I have seen it once with bud/miller/coors vs Guinness. As you would expect the big three are pale yellow and Guinness is this beautiful pale-ish red color (all at 430).
I'm not sure what it is that you are describing but Bud and Guiness are actually pretty similar in color if you adjust the paths so that the absorption at 430 nm is about the same. As I said in an earlier post a couple of feet of Bud and a mm or so if Guiness would look pretty similar. I've put a graph of the normalized absorption spectra of Guiness, Bud, Tsing Tao and Lindeman's Kriek below. The blue curve is the average normalized spectrum of an ensemble of 99 beers. As you can see the three 'normal' beers have spectra quite close to the average spectrum. The Kriek does not.
The amount of deviation from the average spectrum can be quantified. This is the basis for the Augmented SRM method. Instead of just saying that Bud has an SRM of 2.40 you also add the Spectrum Deviation Coefficients (SDC): -0.911, + 0.19 and -0.04. That's a complete (if not 100% accurate) spec for the color of Bud. Guiness has an SRM of 51.88 but its SDCs are 0.551 -0.153 and 0.054. Lindemans Kriek has SRM 15.27 with SDCs +1.784, 0.788 and -0.074. Thus the color characteristics, expressed in terms of the difference from the color characteristics of an average beer, are small except in the case of fruit beers. A typical all malt beer has a first SDC of about -0.6. Thus Bud and Tsing Tao are typical but Guiness, with it's first SDC of + 0.55 is more Kriek like than Tsing Tao and Bud.

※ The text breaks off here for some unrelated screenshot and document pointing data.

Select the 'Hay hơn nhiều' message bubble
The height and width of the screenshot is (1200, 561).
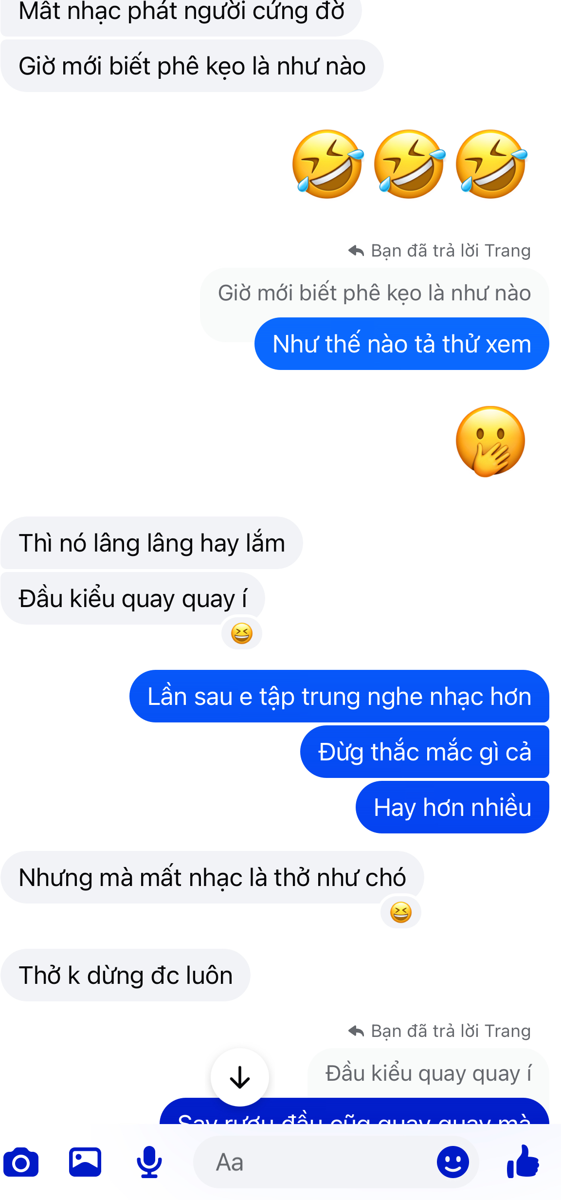tap(452, 807)
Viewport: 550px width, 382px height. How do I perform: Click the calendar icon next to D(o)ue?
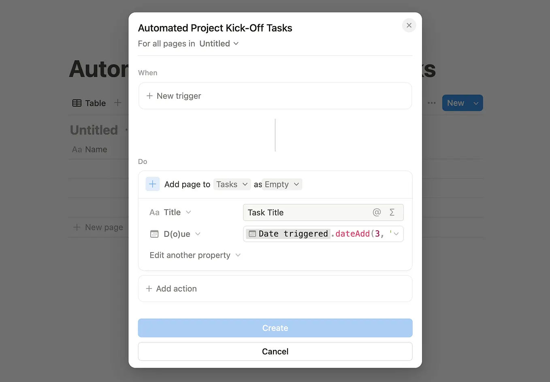(154, 234)
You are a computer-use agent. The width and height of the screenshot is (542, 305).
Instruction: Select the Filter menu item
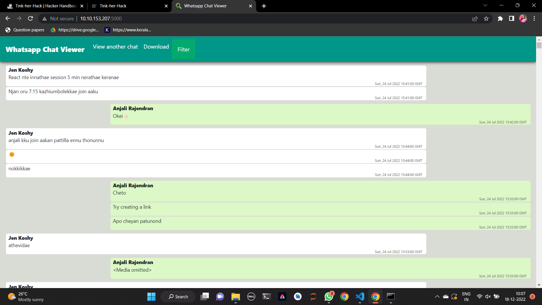(183, 49)
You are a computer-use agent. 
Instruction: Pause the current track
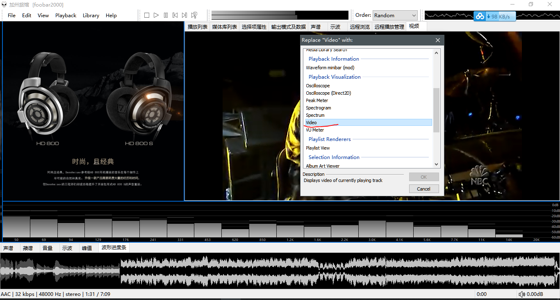[166, 15]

If you had a normal malt beer at 15.27 SRM (same as Lindeman's Kriek) but with first SDC of around - 0.6 it's obviously going to look quite different from Kriek with a first SDC of +1.78. OTOH any other beer with an SRM of 15.27 with first SDC near -0.7 (all malt beers) is going to look pretty similar with the actual distance in color space depending on the path, the full set of SDC's, the chosen color space, the illuminant and the 'observer' (one of 2 promulgated by the CIE).

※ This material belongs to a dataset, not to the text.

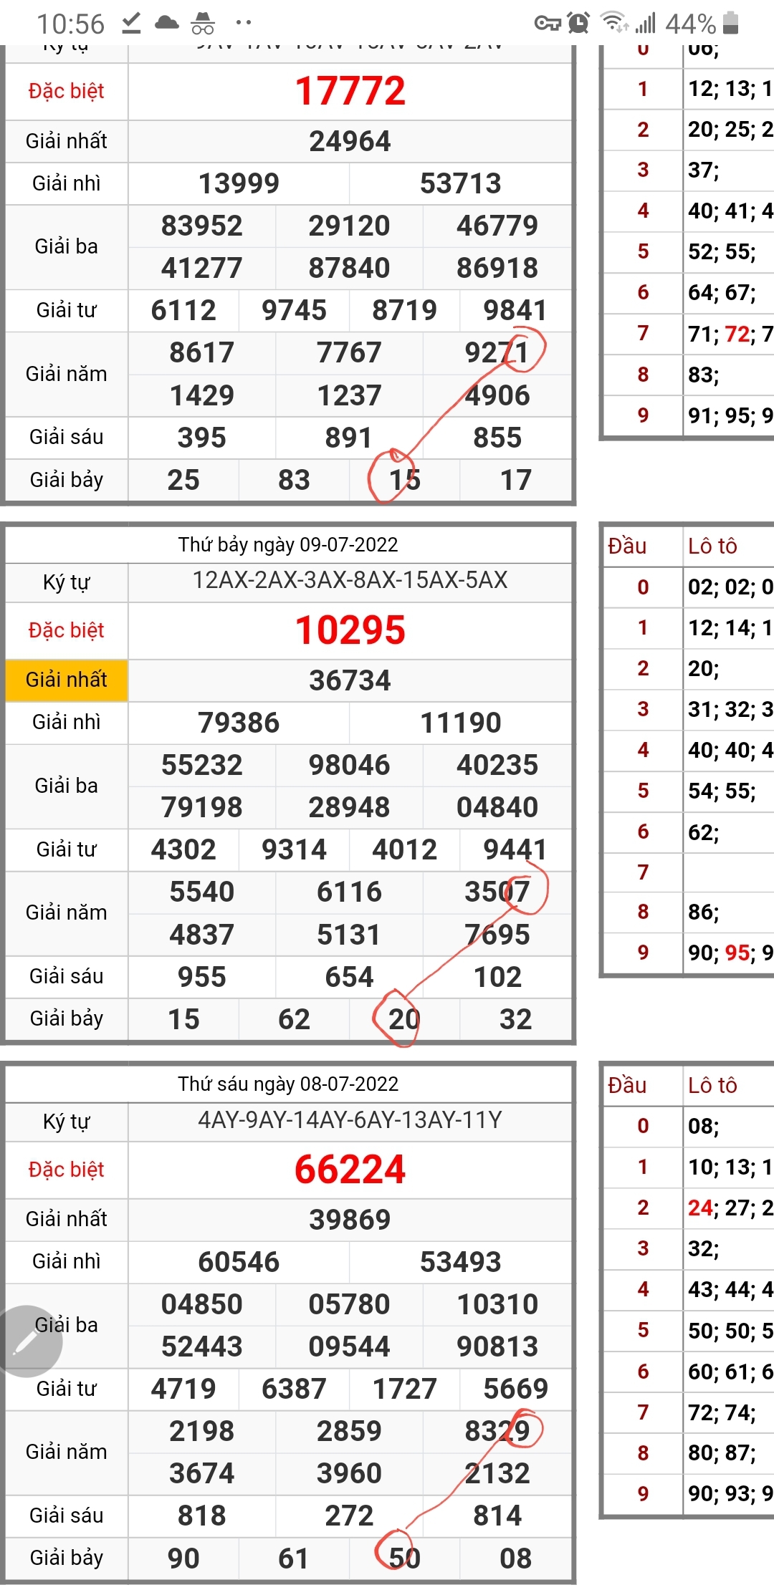Tap the special prize number 10295
The height and width of the screenshot is (1590, 774).
pos(350,630)
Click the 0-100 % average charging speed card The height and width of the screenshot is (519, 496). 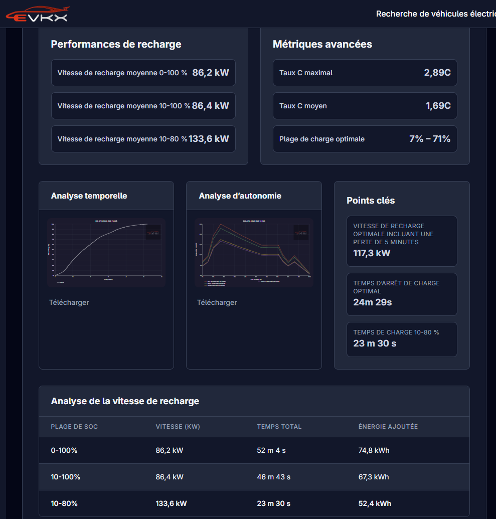(143, 73)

I need to read up on Tristimulus more but most the texts I have found are either "who really cares" or its just way over my head. I feel like accurate color assessment is one of those "arts" in brewing where science leaves us lacking.
Commercial brewers care about it a great deal because, especially in the case of beers like Bud, the very light color is hard to get and is very much a part of the brand. Were the color perceptibly different from batch to batch consumers would notice. Craft brewers don't seem to care so much. Most home brewers don't but some, i.e. those with a geeky bent, find it a fascinating subject.

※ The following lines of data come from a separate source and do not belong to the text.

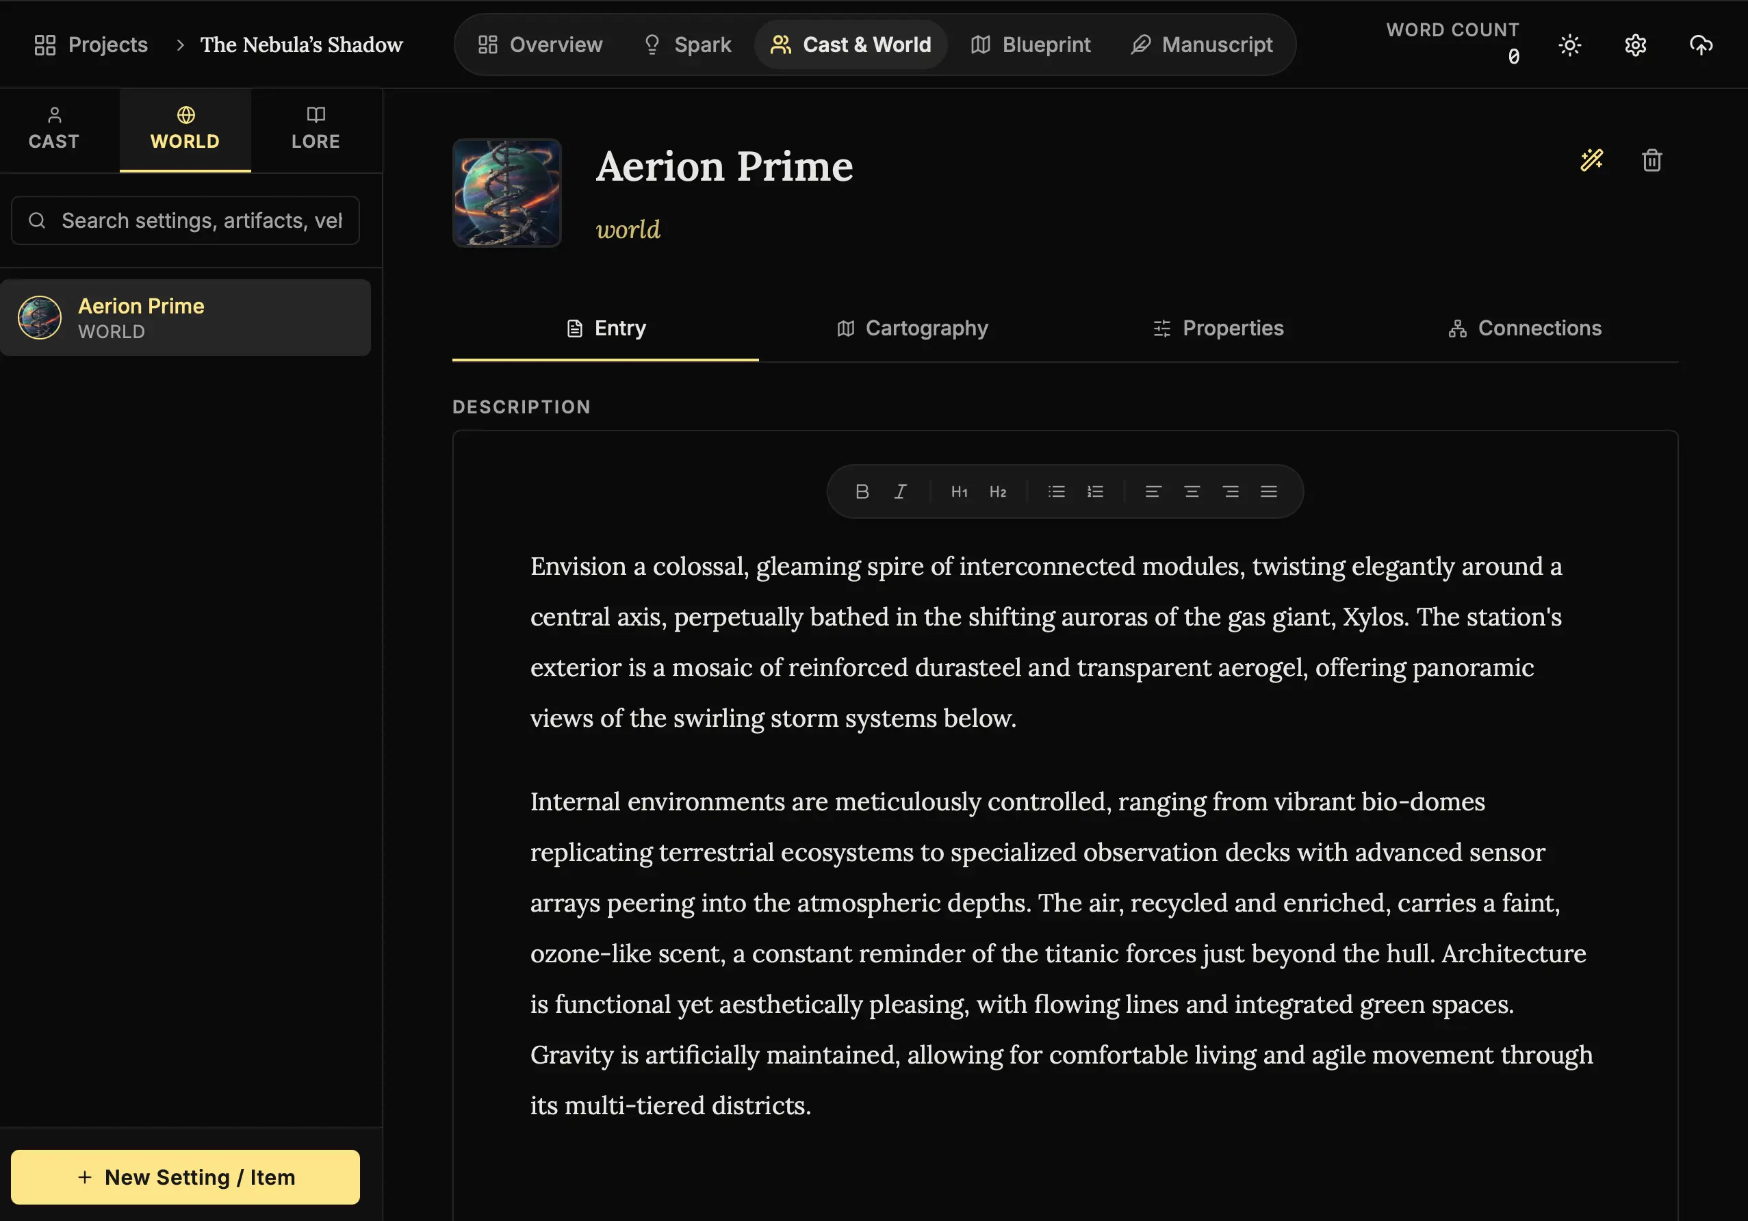Apply Heading 2 style
This screenshot has height=1221, width=1748.
[997, 492]
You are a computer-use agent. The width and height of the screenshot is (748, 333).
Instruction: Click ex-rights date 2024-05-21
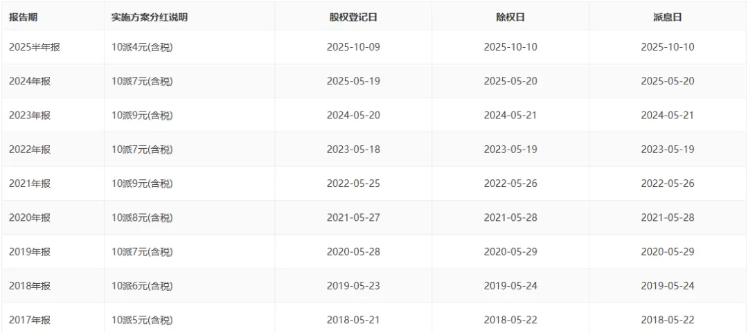click(x=510, y=116)
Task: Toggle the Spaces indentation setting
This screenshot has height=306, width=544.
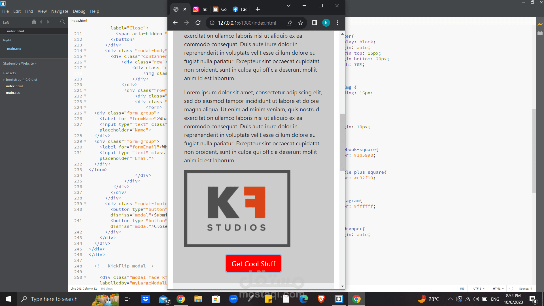Action: tap(525, 288)
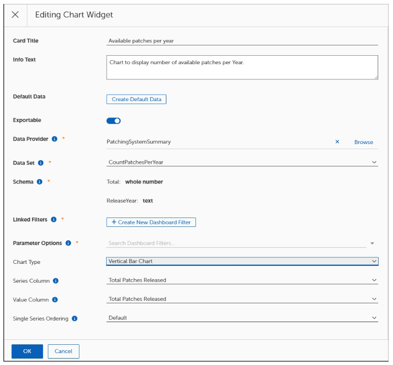
Task: Clear the PatchingSystemSummary data provider with X
Action: pos(337,142)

It is true that to understand what Tristimulus tells you you need to know more about color than what your kindergarten teacher taught you about color wheels and it is also true that the math can get pretty hairy.
The science is thus there but it is not fully appreciated. I proposed the Augmented SRM method to ASBC as it gives full color information about a beer under any viewing conditions and requires math
very similar to the math required by the tristimulus method. A guy who was present when the committe considered it told me that no there understood what was involved. These things take time.